Pyrrolic nitrogen coordinated Ni2+ dual-atom catalyst for boosting CO2 electroreduction

Abstract

Nitrogen-doped carbon materials have been widely used for the constructions of single-atom catalysts, while the effect of different species of doped nitrogen on the catalytic activity of CO₂ electroreduction has rarely been investigated.

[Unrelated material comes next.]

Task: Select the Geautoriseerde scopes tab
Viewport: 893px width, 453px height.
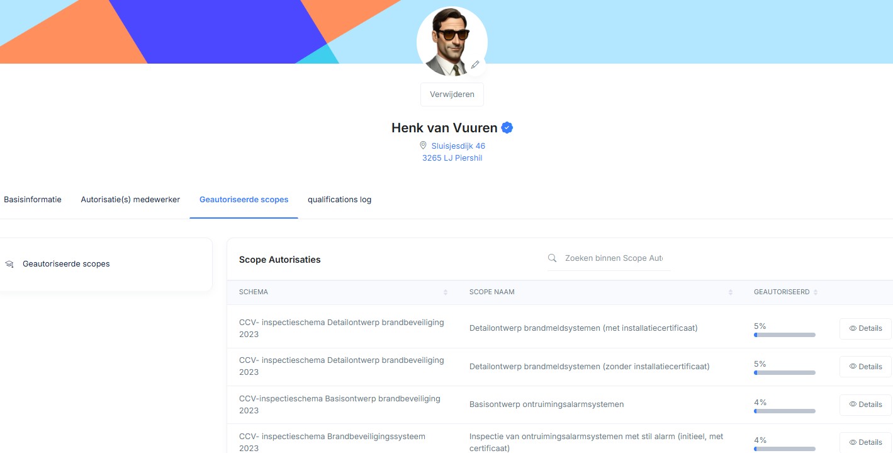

Here we found that pyrrolic-N coordinated Ni²⁺ catalysts display much higher electrocatalytic CO₂-to-CO activity and selectivity than the corresponding pyridinic-N coordinated low valent Ni⁽⁰⁻⁺²⁾ catalysts, and pyrrolic-N coordinated Ni₂ dual-atoms catalyst of Ni₂/N-CNTs exhibits the best electrocatalytic performance, with over 90% Faradaic efficiencies in a broad potentials from −0.6 to −1.2 V vs. reversible hydrogen electrode, as well as an outstanding CO specific current of 56.2 A/mg_Ni and high turnover frequency of 6.2 × 10⁴ h⁻¹, over 7-times higher than those of pyridinic-N coordinated Ni catalysts. Electrochemical results indicate the weak electron-donor nature of pyrrolic-N facilitates the generation of a reduced active site at low overpotential for boosting CO₂ electroreduction. Density functional theory calculations reveal that the reaction free energy for the *COOH formation on pyrrolic-N coordinated Ni catalysts are lower than those on pyridinic-N coordinated Ni catalysts, and a H₂O-adsorbed Ni₂/N-CNTs displays the optimized reaction free energy for both *COOH formation and CO desorption, which derive the best catalytic performance.